14.9.21
Upon the occasion of the death of my friend, Jim Costa.
7.9.21
https://www.theatlantic.com/culture/archive/2021/09/eagles-hotel-california-tour-review/619973/?utm_source=facebook&utm_medium=social&utm_campaign=share
Hotel California
1.9.21
My day thus far . . . .
I am outside COVID testing people in a line of cars. Older patient drives up. Says she is worried that something that happened today may affect her ability to take the test. I can see the emotion building in her face. I tell her that we have time, no one is behind her, is she ok? Does she want to talk?
Then the tears begin to flow at last and she can unburden her sadness and grief for these all too brief moments Her 5 month old granddaughter just died who had been born with a terminal medical condition. This woman had just picked up the death certificate that is lying in the front right seat.
What can one do? Except to hold her hand, hold it with silence and acceptance, with empathy and love. Sometimes our greatest gift is to help in the relief of great suffering. Thank god I had the time, that I was able to make the time.
Our own suffering comes back to us in these moments. I was able to use that to understand her suffering. Although the two are so different the human experience remains. The shared suffering so to speak.
There are no heroes in this story - except perhaps for this person in front of me and the parents of a dead baby. Just people, all these people surrounding me, holding me up making it possible for me not only to do my job . . . . but to hold the hand of a grieving woman. I am grateful and humbled.
17.8.21
I had wine and conversation with a good friend last night. He is older, served in Vietnam as a combat photographer.
The taliban, a world and decades away from Vietnam over ran Kabul two days ago. So our conversation may have have been prompted by this because the parallels are all too familiar.
Our conversation did not devolve into drunken reminiscing of war stories, his war stories (for I have none to share nor wish to). But it did touch upon the endless repetition of wars this country has seen, initiated and those brought upon it.
To this day the memories of combat are crystal clear. Sometimes, when you are a good friend, you learn to just shut the fuck up and listen. That is what I did. Took me long enough I guess.
I have memories like this. Crystal clear. From fire fighting days, medical calls in the field. Horrific scenes etched into times frozen memory that clutches and claws at you at the most inopportune times! How inconvenient suffering can be at times.

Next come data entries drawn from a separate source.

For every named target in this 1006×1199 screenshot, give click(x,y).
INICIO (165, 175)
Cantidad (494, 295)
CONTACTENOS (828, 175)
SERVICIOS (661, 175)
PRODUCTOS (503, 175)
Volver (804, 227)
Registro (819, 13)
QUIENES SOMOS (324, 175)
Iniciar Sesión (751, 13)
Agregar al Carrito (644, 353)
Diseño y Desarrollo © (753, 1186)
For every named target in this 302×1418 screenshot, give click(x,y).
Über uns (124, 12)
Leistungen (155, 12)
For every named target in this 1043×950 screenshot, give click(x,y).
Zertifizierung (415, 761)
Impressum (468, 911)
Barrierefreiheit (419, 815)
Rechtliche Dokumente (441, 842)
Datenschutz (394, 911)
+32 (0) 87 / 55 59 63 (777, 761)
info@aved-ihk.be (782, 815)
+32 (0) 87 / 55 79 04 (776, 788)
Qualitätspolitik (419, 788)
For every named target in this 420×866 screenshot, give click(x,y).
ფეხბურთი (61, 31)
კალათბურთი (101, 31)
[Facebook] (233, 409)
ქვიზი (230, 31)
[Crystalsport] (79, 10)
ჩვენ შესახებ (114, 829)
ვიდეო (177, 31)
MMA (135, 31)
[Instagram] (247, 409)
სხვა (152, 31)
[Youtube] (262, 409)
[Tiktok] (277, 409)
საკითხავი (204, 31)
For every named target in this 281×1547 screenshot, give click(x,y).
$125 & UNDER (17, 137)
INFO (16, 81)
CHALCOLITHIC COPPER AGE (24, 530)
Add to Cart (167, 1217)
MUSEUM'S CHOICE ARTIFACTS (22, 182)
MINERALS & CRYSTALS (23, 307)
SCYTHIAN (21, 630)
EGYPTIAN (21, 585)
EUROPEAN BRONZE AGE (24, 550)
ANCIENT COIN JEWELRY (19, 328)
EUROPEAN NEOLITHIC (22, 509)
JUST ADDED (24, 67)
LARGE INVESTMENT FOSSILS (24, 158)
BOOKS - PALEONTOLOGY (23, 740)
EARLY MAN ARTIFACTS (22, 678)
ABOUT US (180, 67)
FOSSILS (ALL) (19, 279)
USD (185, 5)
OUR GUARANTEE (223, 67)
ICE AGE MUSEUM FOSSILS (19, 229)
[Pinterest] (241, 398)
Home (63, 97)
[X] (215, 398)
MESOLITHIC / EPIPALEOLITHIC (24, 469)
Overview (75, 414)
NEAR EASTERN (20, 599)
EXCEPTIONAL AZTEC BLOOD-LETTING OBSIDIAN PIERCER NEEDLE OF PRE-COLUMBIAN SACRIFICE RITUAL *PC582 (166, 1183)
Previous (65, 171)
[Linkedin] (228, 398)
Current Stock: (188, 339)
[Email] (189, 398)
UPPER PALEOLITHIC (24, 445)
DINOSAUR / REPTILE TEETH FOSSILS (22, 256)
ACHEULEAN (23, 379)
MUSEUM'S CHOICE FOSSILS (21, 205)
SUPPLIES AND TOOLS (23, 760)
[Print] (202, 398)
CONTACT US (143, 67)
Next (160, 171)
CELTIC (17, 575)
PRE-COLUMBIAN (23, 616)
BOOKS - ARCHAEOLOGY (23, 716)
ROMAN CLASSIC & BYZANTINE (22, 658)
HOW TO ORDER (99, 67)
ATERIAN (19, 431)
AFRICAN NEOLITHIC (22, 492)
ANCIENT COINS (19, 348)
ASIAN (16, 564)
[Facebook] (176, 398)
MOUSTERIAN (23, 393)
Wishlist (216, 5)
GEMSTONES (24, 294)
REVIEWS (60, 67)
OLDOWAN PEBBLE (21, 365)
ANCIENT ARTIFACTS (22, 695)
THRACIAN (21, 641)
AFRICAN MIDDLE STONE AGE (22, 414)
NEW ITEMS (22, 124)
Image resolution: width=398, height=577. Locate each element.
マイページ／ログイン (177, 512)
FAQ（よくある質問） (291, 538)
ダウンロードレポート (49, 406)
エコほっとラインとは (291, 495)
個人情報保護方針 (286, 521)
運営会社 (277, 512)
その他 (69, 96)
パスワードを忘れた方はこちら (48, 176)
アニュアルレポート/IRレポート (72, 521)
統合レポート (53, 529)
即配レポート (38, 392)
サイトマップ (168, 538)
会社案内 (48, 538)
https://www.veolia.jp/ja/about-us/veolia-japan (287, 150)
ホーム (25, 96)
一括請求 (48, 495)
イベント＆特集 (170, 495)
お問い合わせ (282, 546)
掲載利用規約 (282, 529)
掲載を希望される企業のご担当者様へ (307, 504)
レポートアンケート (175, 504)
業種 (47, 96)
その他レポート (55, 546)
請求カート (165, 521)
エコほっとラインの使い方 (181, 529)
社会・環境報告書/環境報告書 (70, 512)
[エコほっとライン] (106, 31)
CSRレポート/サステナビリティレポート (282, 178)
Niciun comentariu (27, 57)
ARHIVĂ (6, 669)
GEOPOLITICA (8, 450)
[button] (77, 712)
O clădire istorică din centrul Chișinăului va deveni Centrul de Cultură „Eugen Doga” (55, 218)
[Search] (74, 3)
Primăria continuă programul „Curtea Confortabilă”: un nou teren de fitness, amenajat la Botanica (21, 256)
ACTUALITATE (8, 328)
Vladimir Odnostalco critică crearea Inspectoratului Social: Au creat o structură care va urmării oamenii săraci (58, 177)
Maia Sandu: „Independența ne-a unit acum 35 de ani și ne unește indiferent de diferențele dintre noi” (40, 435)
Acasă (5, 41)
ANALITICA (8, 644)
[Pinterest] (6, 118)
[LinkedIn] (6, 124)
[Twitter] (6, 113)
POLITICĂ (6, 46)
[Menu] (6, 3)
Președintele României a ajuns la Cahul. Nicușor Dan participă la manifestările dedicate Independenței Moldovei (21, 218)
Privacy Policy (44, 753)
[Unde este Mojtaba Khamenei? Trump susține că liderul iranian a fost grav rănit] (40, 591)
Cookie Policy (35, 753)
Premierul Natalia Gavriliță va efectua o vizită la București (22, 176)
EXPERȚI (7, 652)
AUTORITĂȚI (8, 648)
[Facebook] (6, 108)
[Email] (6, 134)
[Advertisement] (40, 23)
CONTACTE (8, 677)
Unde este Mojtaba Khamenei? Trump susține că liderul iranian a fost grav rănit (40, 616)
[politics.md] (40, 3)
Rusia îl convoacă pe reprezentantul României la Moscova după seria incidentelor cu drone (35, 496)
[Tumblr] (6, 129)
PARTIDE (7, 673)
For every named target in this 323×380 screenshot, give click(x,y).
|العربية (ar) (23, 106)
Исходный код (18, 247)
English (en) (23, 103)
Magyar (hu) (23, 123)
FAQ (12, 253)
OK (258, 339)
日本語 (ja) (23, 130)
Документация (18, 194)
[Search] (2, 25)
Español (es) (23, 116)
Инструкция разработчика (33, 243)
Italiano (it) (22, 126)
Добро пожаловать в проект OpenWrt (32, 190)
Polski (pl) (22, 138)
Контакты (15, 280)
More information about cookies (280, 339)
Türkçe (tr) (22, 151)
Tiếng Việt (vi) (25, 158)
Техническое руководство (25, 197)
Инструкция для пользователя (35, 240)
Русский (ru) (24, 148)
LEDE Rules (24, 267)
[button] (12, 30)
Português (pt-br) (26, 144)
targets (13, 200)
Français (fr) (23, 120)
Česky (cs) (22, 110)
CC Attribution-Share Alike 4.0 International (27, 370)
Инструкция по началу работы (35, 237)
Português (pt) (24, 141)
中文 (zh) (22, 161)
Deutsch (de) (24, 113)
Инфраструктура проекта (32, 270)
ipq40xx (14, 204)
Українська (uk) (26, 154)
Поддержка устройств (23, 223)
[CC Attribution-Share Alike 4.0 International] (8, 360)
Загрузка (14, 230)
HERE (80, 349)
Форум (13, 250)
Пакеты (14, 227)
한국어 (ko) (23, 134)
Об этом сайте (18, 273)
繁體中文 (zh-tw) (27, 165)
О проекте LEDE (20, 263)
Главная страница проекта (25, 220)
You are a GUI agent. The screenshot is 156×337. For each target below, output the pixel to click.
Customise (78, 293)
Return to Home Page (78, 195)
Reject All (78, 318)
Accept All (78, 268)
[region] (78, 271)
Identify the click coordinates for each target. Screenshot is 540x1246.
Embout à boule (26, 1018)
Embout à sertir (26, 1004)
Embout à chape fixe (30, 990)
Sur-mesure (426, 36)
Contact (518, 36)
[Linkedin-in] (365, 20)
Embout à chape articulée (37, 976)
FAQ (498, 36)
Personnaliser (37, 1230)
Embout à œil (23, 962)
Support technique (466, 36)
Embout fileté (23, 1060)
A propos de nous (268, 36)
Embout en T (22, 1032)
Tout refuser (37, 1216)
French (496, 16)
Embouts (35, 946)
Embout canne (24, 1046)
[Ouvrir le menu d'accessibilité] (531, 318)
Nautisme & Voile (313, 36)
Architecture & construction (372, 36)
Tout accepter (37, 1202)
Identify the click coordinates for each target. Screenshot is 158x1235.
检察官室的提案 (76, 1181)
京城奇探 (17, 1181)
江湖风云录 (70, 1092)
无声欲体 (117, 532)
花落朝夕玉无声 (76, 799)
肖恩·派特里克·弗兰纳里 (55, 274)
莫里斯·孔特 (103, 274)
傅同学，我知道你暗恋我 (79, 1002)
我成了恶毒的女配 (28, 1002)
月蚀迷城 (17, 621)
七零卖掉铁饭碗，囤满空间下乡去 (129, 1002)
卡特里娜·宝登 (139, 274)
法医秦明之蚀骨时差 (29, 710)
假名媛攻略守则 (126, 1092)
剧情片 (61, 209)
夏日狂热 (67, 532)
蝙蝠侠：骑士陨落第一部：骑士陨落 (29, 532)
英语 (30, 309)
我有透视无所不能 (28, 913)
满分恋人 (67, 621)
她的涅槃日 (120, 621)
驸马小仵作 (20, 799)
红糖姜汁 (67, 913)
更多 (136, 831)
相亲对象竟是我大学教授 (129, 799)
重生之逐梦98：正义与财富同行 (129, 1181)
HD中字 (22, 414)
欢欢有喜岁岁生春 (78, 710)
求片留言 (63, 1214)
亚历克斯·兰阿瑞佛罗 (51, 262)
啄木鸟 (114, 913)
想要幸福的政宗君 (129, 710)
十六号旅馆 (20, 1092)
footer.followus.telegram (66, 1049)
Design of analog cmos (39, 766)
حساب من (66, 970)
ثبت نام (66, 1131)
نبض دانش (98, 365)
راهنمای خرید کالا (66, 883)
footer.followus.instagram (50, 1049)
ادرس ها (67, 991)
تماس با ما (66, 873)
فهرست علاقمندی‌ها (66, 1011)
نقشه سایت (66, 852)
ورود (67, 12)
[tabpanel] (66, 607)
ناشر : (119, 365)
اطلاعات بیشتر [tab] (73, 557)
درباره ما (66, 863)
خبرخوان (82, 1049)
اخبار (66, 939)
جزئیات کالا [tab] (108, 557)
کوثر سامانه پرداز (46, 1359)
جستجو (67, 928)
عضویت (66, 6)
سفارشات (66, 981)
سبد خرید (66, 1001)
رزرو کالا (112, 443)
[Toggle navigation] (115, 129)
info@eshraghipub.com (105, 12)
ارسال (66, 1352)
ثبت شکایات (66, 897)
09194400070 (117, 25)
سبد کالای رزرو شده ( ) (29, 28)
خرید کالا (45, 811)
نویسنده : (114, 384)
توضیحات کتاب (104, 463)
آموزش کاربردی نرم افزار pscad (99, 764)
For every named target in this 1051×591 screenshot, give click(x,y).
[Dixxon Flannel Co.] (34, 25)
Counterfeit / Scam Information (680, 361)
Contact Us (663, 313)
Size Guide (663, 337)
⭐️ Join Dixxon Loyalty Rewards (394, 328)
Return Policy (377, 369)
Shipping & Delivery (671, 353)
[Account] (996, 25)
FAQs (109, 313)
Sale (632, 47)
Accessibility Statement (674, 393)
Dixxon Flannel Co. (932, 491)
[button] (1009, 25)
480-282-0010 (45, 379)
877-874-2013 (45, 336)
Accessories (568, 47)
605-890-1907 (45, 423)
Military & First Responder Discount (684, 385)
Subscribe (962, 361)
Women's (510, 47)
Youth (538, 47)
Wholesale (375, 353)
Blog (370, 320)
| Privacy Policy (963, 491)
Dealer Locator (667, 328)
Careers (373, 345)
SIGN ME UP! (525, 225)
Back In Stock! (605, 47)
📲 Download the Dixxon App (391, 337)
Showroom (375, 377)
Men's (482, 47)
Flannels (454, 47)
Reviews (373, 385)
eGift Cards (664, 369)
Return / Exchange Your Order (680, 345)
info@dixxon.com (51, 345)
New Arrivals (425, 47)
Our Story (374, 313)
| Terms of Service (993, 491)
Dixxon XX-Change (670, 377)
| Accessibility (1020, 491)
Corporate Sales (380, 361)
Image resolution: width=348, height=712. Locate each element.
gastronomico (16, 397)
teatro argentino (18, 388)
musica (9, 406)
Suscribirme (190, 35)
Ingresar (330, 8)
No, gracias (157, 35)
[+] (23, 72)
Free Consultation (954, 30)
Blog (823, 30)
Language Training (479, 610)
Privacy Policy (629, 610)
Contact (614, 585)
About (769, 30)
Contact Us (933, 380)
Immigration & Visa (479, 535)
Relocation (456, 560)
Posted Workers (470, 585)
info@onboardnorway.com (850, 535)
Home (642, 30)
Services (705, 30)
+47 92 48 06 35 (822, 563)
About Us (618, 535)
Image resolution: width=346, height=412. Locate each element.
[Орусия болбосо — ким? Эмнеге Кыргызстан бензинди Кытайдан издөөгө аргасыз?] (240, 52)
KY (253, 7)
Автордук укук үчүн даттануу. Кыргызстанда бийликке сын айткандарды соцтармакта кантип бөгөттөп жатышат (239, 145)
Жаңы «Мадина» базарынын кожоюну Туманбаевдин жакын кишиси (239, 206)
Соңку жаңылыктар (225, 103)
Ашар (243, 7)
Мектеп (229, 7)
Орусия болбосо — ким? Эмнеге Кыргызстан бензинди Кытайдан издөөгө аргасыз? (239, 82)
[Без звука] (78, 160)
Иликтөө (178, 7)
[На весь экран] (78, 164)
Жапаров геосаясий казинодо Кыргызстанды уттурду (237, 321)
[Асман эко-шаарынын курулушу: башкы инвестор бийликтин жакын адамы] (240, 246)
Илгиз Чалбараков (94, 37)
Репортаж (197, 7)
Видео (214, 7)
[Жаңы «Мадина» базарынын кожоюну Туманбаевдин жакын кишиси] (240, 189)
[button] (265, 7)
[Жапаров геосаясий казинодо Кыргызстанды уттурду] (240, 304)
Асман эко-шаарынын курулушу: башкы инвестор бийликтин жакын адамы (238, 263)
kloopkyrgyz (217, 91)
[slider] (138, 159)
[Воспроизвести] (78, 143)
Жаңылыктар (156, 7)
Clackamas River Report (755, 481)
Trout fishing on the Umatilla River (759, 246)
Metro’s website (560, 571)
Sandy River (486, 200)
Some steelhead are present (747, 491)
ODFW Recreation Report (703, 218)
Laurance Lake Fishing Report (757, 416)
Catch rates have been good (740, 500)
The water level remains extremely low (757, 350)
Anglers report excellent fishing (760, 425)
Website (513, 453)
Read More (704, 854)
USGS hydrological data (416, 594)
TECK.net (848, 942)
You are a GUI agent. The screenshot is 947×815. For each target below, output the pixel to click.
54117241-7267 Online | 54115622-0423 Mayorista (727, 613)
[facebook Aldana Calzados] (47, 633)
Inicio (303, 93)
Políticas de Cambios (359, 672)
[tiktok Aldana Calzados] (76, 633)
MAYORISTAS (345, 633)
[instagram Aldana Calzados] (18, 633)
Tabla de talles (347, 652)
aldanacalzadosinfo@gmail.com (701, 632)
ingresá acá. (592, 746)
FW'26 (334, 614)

Yet again and again, I also have these moments but of my lovers touch and kiss, Haleys comet in the Fijian South Pacific skies in 1986 as I lay on the deck of a boat crossing the midnight sea. I watched Haley's Comet all night . . . and I wondered who will be watching it when it circles back to us again in 2061? I may be alive against the odds. If I am alive I will gaze toward the heavens in wonderment, awe but most of all gratefulness.
Grateful for being alive every day, to have had the love of my life with Victoria Wright and the peace and deep intense satisfaction she brings to living, for the friendship of my friend and his wine and all the friends I have scattered around this lovely warming planet.